— REQUIRED WORK —
Return the following lines and nothing else: the one holding "Click the empty comment field at the bottom" and all those after it in the records below, unchanged, minus any pictures.

— PROVIDED RECORDS —

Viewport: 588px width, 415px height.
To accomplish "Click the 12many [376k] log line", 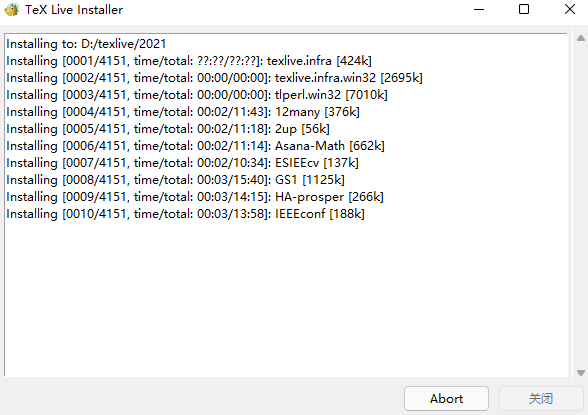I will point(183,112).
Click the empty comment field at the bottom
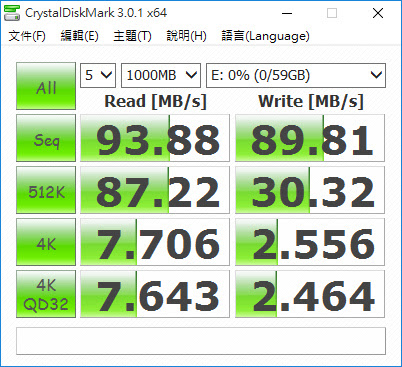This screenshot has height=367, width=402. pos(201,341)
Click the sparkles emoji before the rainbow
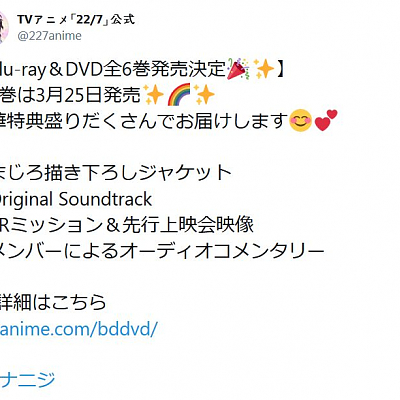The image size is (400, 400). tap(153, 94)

— RESPONSE TO THIS TASK —
Click the empty comment field at the bottom
This screenshot has height=367, width=402. pos(201,341)
Click the sparkles emoji before the rainbow
The image size is (400, 400). tap(153, 94)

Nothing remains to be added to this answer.